Thursday, November 29, 2012

Using Attendance as a Yardstick for Staff’s Attributes

When all else failed, employees would always resort to fake MC. Word of advice to employer: Let the staff have their designated leaves, the commitment will eventually follow 
(or we could hope so) 
During my primary school years, I judged absent students. A part of it was jealousy; another was suspicion. It was the consequence of my mum disapproval on any of my attempt to skip school. Worse still, my school presented an award for a student who excelled in attendance. I had never received such award but there were some special students who were given extra vitamins by their parents and never missed school for the whole year, who did receive that coveted honor. And my mum wouldn’t fail to give me a snide remark to remind me the importance of attendance, “One thing you never got, an attendance reward. If only you were a bit stronger,” she used to say, much to my distaste.  She was right, as always, attendance does show a whole lot about yourself than you are ready to admit.

Not only was attendance a priority in school, later in life we learned that the priority on attendance has never shifted at the work place as well.

Why such priority is placed on attendance? It is apparently the fundamental performance indicator for every person or employee in a company. The logic is simple, what could be accomplished when an employee is out of work. Not much, isn’t it? Every employee is given a number of leave per year to indulge in their preferred activities so how could we explain the absenteeism and tardiness? Negative attributes, most definitely. And the fact that the employees are not motivated to be at work.

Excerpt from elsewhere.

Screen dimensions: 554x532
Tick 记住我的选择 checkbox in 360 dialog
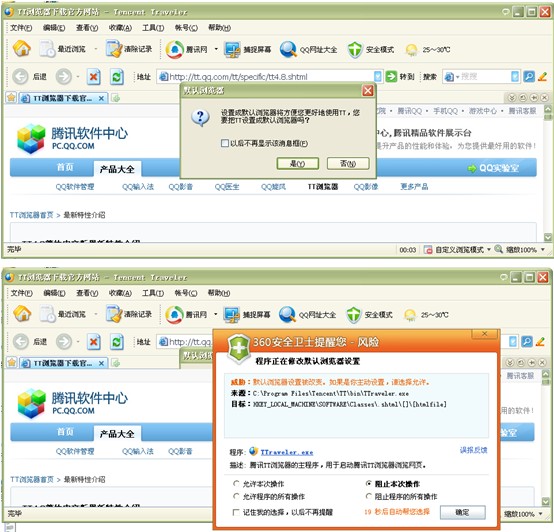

In contrast, attendance record could be used to gauge the positive attributes of employees.  The preferred trait a company could hope for from an employee is accountability. Without it, executing any plans either short or long term, could be a climb. And a success of any plan depends heavily on teamwork, which any one fails to turn up would cause the entire team’s instability; hence interrupt the entire schedule drawn up earlier.

One could argue that attendance is not as important as the capability of an employee. Some mediocre employee could be present 365 days throughout the year but not contributing much as well. But again, imagine what could be accomplished if a dedicated employee is always present and motivated to contribute for the company. A whole lot I would say. The fact that he/she puts effort to be present, the commitment level is there for the company.

Attendance also indicates self-control in an employee. It doesn’t matter how you might feel on a personal level but when work is concerned, you attend and be professional.

When I was in college in the 90s, I hated a few courses that were mandatory. My option was always to skip. Instead, I copied the notes from my friends who went. (Yes, you guessed it: my mum didn’t know about this) At the end of the semester I managed to obtain a B- but I could simply get at least an A- if I had cared enough to drag myself to class. See, attendance stresses the importance of learning. You can’t be absent and understand the learning process thoroughly. The point is, everyday is a learning process at work and absence takes away that part, which is an unappealing trait.  

After all is said and done, the bottom line of a business is revenue. When calls are not made as scheduled, when emails are not replied on time, when meetings are cancelled due to absenteeism, the company’s total revenue could suffer.

If you think attendance is not as important, think again. And when your company has a way to value attendance in dollars and cents, everything will make sense eventually.